My first reaction, thinking of that today, was that it brings up one of the topics I haven't addressed much here, because I feel a little ashamed of it.  It's boredom.  Sometimes, raising Janey can be boring.  As a parent, we are used to the rush of changes in our children.  They go by almost too fast sometimes---learning to read, making friends on their own, going out places by themselves, starting high school, graduating, going to college...I've been through it, and it is quite a whirl.  It's not boring, you can say that for sure.  But sometimes, I wish that there was more of that with Janey.  It's not HER that bores me, it's the routines.  I think about her coming home from school.  We do the same thing, every day.  She goes to find food, I help her with it, she wants to snuggle, I lie down with her, she gets up and watches some TV, we start waiting for Daddy, he comes home, he cooks for her...We don't talk about her day.  We don't discuss new things she learned.  I try, sometimes, to sneak in something new---yesterday I suggested a walk.  She went from happy to meltdown quickly.  Sometimes, I try hard to read her a book or play toys with her.  She either pushes them aside, ignores me completely or freaks out.  I realize she's tired from her day at school,and that there is comfort in routines.  But forgive me for saying so---sometimes it gets boring.

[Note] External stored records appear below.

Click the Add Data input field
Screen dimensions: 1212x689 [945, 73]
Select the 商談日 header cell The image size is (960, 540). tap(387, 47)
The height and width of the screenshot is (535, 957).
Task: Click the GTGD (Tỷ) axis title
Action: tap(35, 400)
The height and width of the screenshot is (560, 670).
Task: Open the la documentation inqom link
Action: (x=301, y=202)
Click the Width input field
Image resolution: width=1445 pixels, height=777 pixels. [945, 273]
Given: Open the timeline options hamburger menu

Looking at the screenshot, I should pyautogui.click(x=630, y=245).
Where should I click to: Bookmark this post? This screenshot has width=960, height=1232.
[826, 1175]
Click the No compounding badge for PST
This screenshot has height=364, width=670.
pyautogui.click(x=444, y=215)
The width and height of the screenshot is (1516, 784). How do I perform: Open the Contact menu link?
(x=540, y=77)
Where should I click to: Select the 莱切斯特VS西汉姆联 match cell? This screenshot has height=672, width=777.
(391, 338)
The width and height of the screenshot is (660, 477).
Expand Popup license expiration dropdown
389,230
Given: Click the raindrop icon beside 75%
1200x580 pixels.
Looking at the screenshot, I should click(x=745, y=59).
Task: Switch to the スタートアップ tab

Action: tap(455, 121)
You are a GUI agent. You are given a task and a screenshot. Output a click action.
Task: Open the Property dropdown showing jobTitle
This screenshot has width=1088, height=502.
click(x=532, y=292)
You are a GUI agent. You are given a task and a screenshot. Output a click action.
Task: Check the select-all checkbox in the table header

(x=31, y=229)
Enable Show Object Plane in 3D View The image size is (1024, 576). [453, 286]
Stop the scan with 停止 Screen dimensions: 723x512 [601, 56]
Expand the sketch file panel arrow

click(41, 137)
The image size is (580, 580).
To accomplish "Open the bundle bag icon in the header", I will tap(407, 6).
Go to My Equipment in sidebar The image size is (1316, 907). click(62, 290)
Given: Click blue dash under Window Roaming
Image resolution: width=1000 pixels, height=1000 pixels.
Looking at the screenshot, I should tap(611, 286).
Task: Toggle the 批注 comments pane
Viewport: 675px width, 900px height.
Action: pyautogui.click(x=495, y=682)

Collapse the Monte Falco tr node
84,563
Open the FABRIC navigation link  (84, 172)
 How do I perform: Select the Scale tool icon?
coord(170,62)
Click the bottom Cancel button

However, that's not the message of "Groundhog Day", I don't think.  The message is that with a day that is the same every time, we have time to perfect it.  We are able to look at each variable and make it better.  And with Janey, we can do that.  I can say that life now is easier than it was two or three years ago.  It's partly Janey, but it's partly us, I think.  Take that afternoon.  I make sure there is always food she can find.  She doesn't want it handed to her.  She wants to look for it.  So I get something ready and put it in the fridge or on the counter.  When she wants to snuggle, I set aside everything else.  I know it's essential that I spend that time next to her---not asking questions, not trying to do workbooks, not pushing play on her, just being with her.  Then, when she wants TV, I've figured out through many, many Groundhog-like Days that she will never stay with her first choice.  She watches it for a second, and then wants to switch.  Now, I put on the first show and stay right there, and say "Tell me if you want to change shows"  That averts a meltdown, as does the snuggling, as does the food available but not handed to her.  I've figured those rules out over time, and by using them, most afternoons are fairly smooth.  I know too that she will break down a little each day before Tony gets home.  She seems to need it, and I just ride it out, not trying to figure it out or calm her down, just letting her have her small time of crying.

Life many parents, I am sure, I think about raising my older kids, my boys, and wish I could go back and savor a lot of the moments.  They were moving targets.  One day, the boys didn't want to leave my side, the next, it seemed, I have to rely on text messages to know where in the world they are.  One minute, they are keeping you up all night as a baby, the next moment, they are keeping you up all night waiting for them to get home.  Nothing lasts.  But I've been given a gift, if I accept it, of a child that grows very, very slowly.  I have many, many days to get it right, and I will keep trying to do so, Groundhog Day after Groundhog Day.